◆ EXERCISE INSTRUCTIONS:
Where in the data below does the word "checkmark" appear? Copy each line that holds it.

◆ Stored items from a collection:
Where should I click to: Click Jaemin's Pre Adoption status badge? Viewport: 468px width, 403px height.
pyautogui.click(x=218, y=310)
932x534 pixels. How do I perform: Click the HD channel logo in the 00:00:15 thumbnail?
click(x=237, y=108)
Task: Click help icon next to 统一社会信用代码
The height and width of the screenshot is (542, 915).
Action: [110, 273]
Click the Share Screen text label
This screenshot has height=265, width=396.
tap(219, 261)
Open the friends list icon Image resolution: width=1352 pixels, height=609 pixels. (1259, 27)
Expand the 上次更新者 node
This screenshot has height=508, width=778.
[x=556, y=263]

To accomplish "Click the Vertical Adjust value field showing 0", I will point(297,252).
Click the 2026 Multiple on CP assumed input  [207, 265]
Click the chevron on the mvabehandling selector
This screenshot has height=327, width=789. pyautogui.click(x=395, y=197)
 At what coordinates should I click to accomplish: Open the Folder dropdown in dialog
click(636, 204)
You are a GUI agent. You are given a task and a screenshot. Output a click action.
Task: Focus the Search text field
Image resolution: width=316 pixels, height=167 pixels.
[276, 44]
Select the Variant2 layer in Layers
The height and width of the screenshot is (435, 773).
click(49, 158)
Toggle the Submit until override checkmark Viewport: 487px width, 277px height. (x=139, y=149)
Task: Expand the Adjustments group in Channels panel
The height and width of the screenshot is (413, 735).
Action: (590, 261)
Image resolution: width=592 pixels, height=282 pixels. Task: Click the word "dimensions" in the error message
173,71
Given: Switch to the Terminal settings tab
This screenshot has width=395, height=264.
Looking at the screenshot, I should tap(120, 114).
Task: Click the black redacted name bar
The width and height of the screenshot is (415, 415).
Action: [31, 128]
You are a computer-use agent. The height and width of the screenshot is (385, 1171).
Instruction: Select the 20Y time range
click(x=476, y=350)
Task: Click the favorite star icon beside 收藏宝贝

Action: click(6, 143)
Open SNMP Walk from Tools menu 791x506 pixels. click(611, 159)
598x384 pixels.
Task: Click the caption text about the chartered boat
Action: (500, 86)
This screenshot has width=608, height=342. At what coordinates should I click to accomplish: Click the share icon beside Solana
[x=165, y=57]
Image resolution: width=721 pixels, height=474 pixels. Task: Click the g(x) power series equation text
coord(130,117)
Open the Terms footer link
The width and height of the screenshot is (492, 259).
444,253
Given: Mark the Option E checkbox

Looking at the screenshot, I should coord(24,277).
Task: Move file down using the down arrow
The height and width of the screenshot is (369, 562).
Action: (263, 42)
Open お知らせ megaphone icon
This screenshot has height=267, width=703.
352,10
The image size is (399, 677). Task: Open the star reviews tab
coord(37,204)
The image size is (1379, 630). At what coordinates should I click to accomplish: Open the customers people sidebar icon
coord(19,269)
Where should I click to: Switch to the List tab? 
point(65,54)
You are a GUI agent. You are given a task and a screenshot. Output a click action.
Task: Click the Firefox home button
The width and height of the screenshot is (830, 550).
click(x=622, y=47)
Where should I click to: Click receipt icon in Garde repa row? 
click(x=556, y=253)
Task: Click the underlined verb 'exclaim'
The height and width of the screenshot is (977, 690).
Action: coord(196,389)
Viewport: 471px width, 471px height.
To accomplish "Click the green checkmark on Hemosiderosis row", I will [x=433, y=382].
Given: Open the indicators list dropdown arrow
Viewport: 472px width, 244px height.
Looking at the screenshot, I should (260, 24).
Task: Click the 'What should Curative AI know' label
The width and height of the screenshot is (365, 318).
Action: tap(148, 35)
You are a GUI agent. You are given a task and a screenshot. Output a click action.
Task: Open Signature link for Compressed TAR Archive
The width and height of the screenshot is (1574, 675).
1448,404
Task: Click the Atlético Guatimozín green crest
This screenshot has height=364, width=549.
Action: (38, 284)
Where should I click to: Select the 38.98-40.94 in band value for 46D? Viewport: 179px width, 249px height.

◆ TASK RESPONSE:
Toggle the Submit until override checkmark Viewport: 487px width, 277px height. (x=139, y=149)
To accomplish "Click the green checkmark on Hemosiderosis row", I will [x=433, y=382].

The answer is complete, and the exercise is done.